Enhance "disable Windows Update" mechanism by configuring upfc.exe

[TheAndr0id]

Description

As detailed in issue #272 Windows Update is basically behaving like malware. In order to disable the service, multiple services and background tasks need to be disabled, including an undocumented service/program upfc.exe.

The only information found about upfc.exe is detailed here: What the bleep is UPFC.exe?

upfc.exe uses XML files under Windows\Waas to reset and restart various services (and scheduled tasks) to re-enable Windows Update, Update Orchestrator and the Windows Update Medic Service.

Proposed solution

If Windows Update is to be disabled, these XML files should be edited in place to tell upfc.exe that disabled is the correct state of these services. The files involved are listed under the above issue (found here: https://github.com/undergroundwires/privacy.sexy/issues/272#issuecomment-1843739166).

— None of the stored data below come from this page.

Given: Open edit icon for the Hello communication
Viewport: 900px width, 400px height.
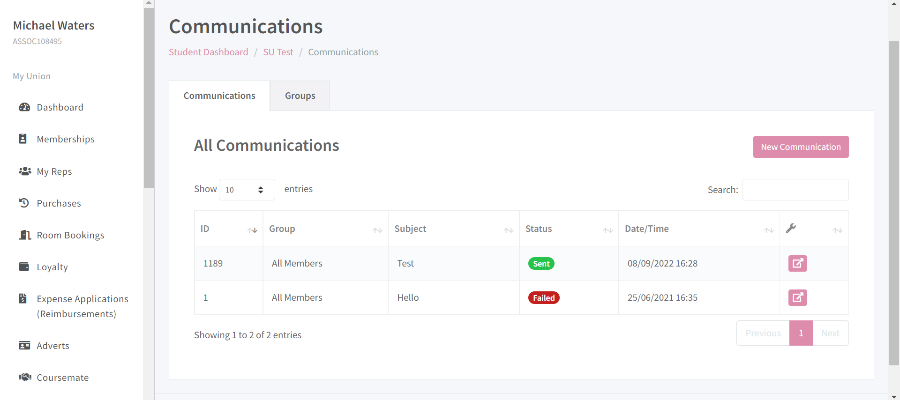Looking at the screenshot, I should tap(797, 297).
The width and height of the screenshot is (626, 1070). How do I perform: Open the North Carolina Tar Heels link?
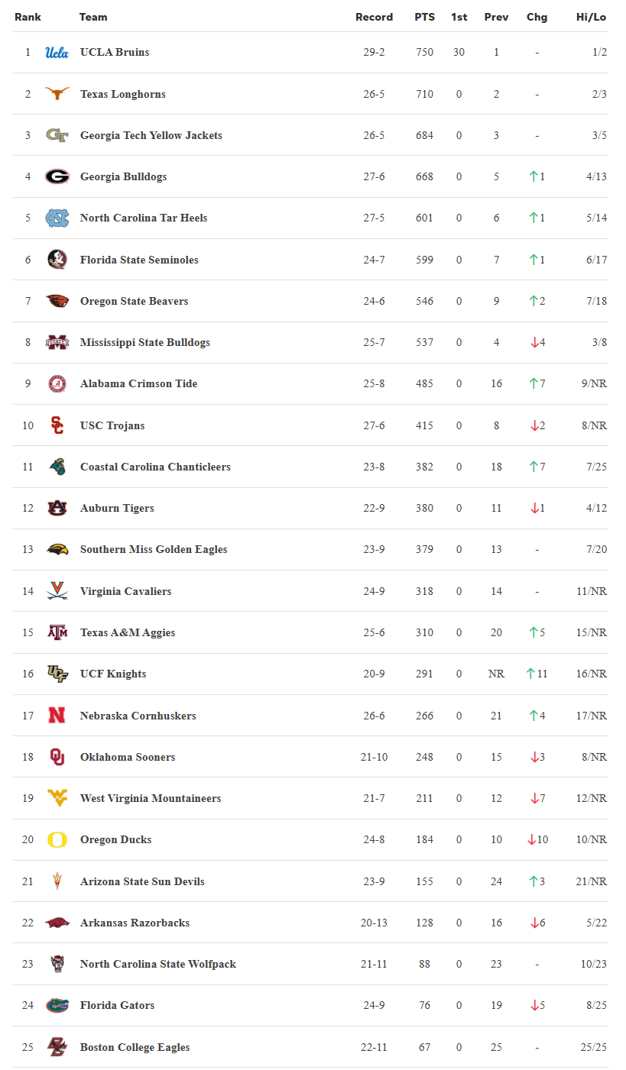click(x=144, y=218)
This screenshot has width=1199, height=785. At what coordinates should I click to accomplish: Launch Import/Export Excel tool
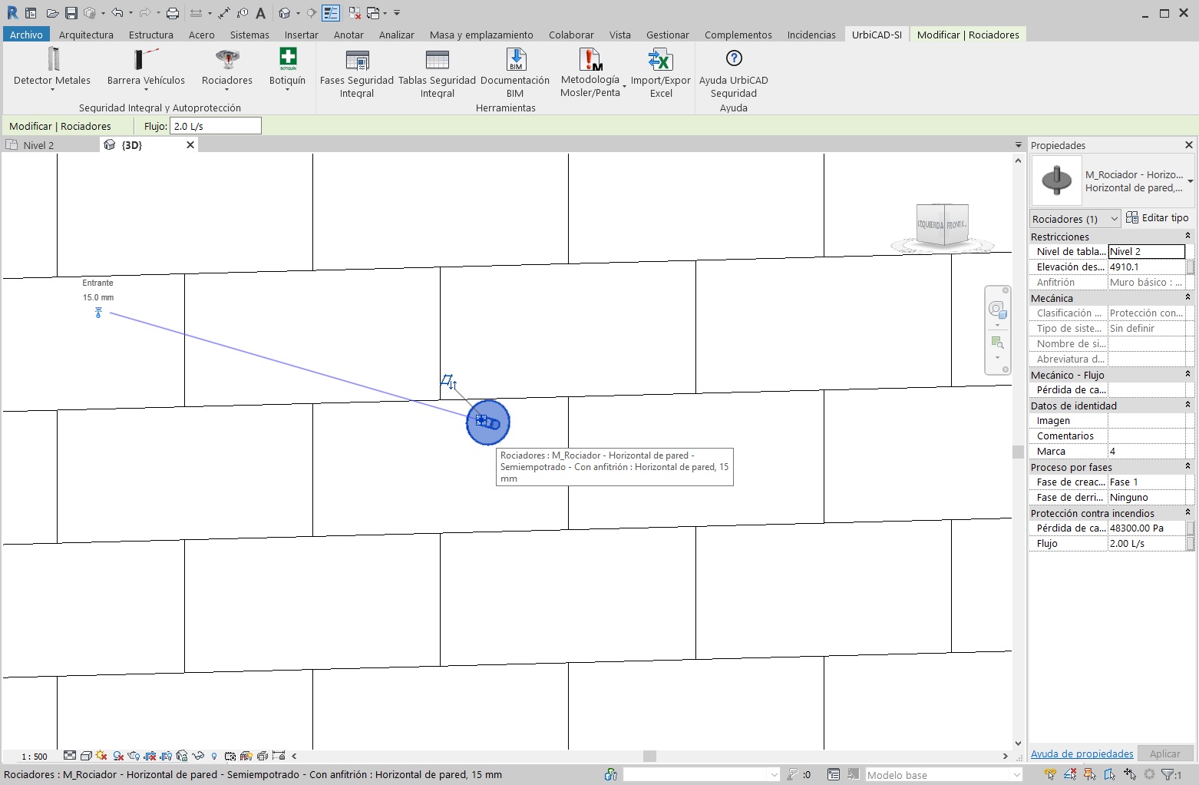(660, 60)
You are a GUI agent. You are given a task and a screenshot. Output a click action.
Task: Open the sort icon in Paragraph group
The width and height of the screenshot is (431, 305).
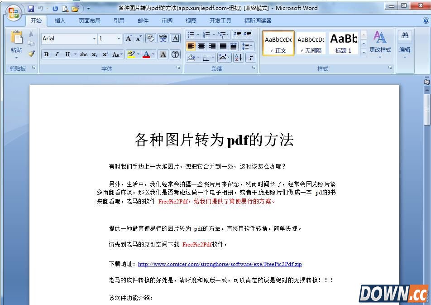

The changes are simple, it involves setting the start="demand" to start="disabled" for the above services and setting the <enabled>true</enabled> to <enabled>false</enabled> for various tasks (see above comment in issue #272 for more details).

Additional information

These files are all owned by TrustedInstaller and the the upfc.exe only runs every 5 days or so. It's progress/status can be seen via the registry at HKLM\SYSTEM\WaaS\Upfc. Success/failure can be tracked by the RemediationFailureCounter registry value.

upfc.exe seems to be a single run process spawned by Windows\System32\services.exe at startup time. It seems to use a registry value NextHealthCheckTime to determine if it should do anything. Of course all the registry is owned and secured by TrustedInstaller...